Your response should consist of the lines below, printed exactly.

START EXERCISE DATA

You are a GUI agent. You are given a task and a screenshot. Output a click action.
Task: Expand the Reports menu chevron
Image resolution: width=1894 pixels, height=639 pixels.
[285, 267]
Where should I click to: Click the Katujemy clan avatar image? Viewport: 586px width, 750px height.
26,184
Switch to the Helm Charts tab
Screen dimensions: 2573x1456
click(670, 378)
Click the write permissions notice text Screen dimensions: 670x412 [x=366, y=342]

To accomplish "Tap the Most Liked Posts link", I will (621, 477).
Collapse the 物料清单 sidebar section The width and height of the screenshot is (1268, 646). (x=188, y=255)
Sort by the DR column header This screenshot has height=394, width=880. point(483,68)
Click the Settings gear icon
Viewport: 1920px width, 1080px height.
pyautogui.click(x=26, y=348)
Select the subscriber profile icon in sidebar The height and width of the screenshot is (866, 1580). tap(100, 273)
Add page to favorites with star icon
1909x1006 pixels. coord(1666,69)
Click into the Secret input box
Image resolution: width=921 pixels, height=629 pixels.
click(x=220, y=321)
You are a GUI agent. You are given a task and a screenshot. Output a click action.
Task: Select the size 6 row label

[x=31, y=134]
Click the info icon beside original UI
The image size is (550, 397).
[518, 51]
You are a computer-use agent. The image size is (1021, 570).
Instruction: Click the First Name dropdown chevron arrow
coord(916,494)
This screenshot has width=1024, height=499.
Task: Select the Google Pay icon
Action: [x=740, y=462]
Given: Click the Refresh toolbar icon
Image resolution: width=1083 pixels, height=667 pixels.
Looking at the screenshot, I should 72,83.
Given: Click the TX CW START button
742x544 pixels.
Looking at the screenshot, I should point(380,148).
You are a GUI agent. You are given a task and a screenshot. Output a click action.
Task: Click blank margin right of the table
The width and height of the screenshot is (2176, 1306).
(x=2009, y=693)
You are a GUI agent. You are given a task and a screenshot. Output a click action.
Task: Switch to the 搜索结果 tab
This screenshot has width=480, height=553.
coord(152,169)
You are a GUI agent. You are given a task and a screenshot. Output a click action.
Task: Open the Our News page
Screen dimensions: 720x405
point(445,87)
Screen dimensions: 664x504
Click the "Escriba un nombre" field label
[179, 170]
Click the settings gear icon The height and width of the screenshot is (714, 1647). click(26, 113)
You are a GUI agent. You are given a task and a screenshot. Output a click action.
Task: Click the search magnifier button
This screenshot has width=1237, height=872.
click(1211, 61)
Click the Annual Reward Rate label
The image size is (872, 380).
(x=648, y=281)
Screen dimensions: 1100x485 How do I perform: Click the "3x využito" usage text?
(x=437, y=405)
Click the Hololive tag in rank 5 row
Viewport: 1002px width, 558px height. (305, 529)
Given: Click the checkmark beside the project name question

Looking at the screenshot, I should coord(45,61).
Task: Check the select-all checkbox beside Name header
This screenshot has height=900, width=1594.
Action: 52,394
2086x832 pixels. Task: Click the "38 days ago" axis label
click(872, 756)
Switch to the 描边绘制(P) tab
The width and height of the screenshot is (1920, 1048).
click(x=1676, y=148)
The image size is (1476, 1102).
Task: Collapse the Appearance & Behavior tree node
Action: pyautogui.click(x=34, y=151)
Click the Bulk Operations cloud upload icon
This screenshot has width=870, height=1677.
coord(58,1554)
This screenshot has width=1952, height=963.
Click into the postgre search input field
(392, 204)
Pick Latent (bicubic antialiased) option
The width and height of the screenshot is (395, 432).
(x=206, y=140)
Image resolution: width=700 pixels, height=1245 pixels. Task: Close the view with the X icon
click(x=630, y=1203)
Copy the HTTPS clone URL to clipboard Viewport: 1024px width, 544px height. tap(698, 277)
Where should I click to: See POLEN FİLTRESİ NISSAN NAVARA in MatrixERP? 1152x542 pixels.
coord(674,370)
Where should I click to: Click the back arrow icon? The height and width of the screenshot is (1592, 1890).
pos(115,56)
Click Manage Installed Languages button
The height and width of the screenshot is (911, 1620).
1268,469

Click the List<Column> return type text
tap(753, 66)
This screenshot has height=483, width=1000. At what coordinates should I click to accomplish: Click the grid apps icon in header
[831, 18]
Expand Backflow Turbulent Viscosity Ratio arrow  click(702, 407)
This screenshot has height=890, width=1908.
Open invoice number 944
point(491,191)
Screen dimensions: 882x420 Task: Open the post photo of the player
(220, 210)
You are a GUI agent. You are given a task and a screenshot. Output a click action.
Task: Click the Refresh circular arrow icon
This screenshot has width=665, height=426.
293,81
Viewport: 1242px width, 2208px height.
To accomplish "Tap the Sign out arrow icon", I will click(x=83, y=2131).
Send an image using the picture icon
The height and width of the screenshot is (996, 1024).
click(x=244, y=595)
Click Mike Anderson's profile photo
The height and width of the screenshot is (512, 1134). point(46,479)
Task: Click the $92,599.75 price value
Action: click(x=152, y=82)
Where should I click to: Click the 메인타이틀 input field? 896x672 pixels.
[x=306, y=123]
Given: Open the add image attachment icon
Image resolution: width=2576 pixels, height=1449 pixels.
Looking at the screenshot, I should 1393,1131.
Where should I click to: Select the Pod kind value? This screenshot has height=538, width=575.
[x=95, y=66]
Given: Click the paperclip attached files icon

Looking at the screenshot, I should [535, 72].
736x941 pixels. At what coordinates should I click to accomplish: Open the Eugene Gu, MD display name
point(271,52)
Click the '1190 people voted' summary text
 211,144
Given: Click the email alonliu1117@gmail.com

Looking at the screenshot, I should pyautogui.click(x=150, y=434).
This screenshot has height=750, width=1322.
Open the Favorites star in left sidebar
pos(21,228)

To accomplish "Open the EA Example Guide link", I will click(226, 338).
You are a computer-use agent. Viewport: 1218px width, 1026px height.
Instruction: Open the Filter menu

END EXERCISE DATA

- **RESPONSE**
You are a GUI agent. You are given a task and a screenshot. Output a click action.
Task: Expand the Reports menu chevron
Image resolution: width=1894 pixels, height=639 pixels.
[285, 267]
Where should I click to: Click the Katujemy clan avatar image? Viewport: 586px width, 750px height.
26,184
Switch to the Helm Charts tab
Screen dimensions: 2573x1456
click(670, 378)
Click the write permissions notice text Screen dimensions: 670x412 [x=366, y=342]

To accomplish "Tap the Most Liked Posts link", I will (621, 477).
Collapse the 物料清单 sidebar section The width and height of the screenshot is (1268, 646). (x=188, y=255)
Sort by the DR column header This screenshot has height=394, width=880. point(483,68)
Click the Settings gear icon
Viewport: 1920px width, 1080px height.
pyautogui.click(x=26, y=348)
Select the subscriber profile icon in sidebar The height and width of the screenshot is (866, 1580). tap(100, 273)
Add page to favorites with star icon
1909x1006 pixels. coord(1666,69)
Click into the Secret input box
Image resolution: width=921 pixels, height=629 pixels.
click(x=220, y=321)
You are a GUI agent. You are given a task and a screenshot. Output a click action.
Task: Select the size 6 row label

[x=31, y=134]
Click the info icon beside original UI
The image size is (550, 397).
[518, 51]
You are a computer-use agent. The image size is (1021, 570).
Instruction: Click the First Name dropdown chevron arrow
coord(916,494)
This screenshot has width=1024, height=499.
Task: Select the Google Pay icon
Action: [x=740, y=462]
Given: Click the Refresh toolbar icon
Image resolution: width=1083 pixels, height=667 pixels.
Looking at the screenshot, I should 72,83.
Given: Click the TX CW START button
742x544 pixels.
Looking at the screenshot, I should point(380,148).
You are a GUI agent. You are given a task and a screenshot. Output a click action.
Task: Click blank margin right of the table
The width and height of the screenshot is (2176, 1306).
(x=2009, y=693)
You are a GUI agent. You are given a task and a screenshot. Output a click action.
Task: Switch to the 搜索结果 tab
This screenshot has width=480, height=553.
coord(152,169)
You are a GUI agent. You are given a task and a screenshot. Output a click action.
Task: Open the Our News page
Screen dimensions: 720x405
point(445,87)
Screen dimensions: 664x504
Click the "Escriba un nombre" field label
[179, 170]
Click the settings gear icon The height and width of the screenshot is (714, 1647). click(26, 113)
You are a GUI agent. You are given a task and a screenshot. Output a click action.
Task: Click the search magnifier button
This screenshot has width=1237, height=872.
click(1211, 61)
Click the Annual Reward Rate label
The image size is (872, 380).
(x=648, y=281)
Screen dimensions: 1100x485 How do I perform: Click the "3x využito" usage text?
(x=437, y=405)
Click the Hololive tag in rank 5 row
Viewport: 1002px width, 558px height. (305, 529)
Given: Click the checkmark beside the project name question

Looking at the screenshot, I should coord(45,61).
Task: Check the select-all checkbox beside Name header
This screenshot has height=900, width=1594.
Action: 52,394
2086x832 pixels. Task: Click the "38 days ago" axis label
click(872, 756)
Switch to the 描边绘制(P) tab
The width and height of the screenshot is (1920, 1048).
click(x=1676, y=148)
The image size is (1476, 1102).
Task: Collapse the Appearance & Behavior tree node
Action: pyautogui.click(x=34, y=151)
Click the Bulk Operations cloud upload icon
This screenshot has width=870, height=1677.
coord(58,1554)
This screenshot has width=1952, height=963.
Click into the postgre search input field
(392, 204)
Pick Latent (bicubic antialiased) option
The width and height of the screenshot is (395, 432).
(x=206, y=140)
Image resolution: width=700 pixels, height=1245 pixels. Task: Close the view with the X icon
click(x=630, y=1203)
Copy the HTTPS clone URL to clipboard Viewport: 1024px width, 544px height. tap(698, 277)
Where should I click to: See POLEN FİLTRESİ NISSAN NAVARA in MatrixERP? 1152x542 pixels.
coord(674,370)
Where should I click to: Click the back arrow icon? The height and width of the screenshot is (1592, 1890).
pos(115,56)
Click Manage Installed Languages button
The height and width of the screenshot is (911, 1620).
1268,469

Click the List<Column> return type text
tap(753, 66)
This screenshot has height=483, width=1000. At what coordinates should I click to accomplish: Click the grid apps icon in header
[831, 18]
Expand Backflow Turbulent Viscosity Ratio arrow  click(702, 407)
This screenshot has height=890, width=1908.
Open invoice number 944
point(491,191)
Screen dimensions: 882x420 Task: Open the post photo of the player
(220, 210)
You are a GUI agent. You are given a task and a screenshot. Output a click action.
Task: Click the Refresh circular arrow icon
This screenshot has width=665, height=426.
293,81
Viewport: 1242px width, 2208px height.
To accomplish "Tap the Sign out arrow icon", I will click(x=83, y=2131).
Send an image using the picture icon
The height and width of the screenshot is (996, 1024).
click(x=244, y=595)
Click Mike Anderson's profile photo
The height and width of the screenshot is (512, 1134). point(46,479)
Task: Click the $92,599.75 price value
Action: click(x=152, y=82)
Where should I click to: Click the 메인타이틀 input field? 896x672 pixels.
[x=306, y=123]
Given: Open the add image attachment icon
Image resolution: width=2576 pixels, height=1449 pixels.
Looking at the screenshot, I should 1393,1131.
Where should I click to: Select the Pod kind value? This screenshot has height=538, width=575.
[x=95, y=66]
Given: Click the paperclip attached files icon

Looking at the screenshot, I should [535, 72].
736x941 pixels. At what coordinates should I click to accomplish: Open the Eugene Gu, MD display name
point(271,52)
Click the '1190 people voted' summary text
 211,144
Given: Click the email alonliu1117@gmail.com

Looking at the screenshot, I should pyautogui.click(x=150, y=434).
This screenshot has height=750, width=1322.
Open the Favorites star in left sidebar
pos(21,228)

To accomplish "Open the EA Example Guide link", I will click(226, 338).
You are a computer-use agent. Viewport: 1218px width, 1026px height.
Instruction: Open the Filter menu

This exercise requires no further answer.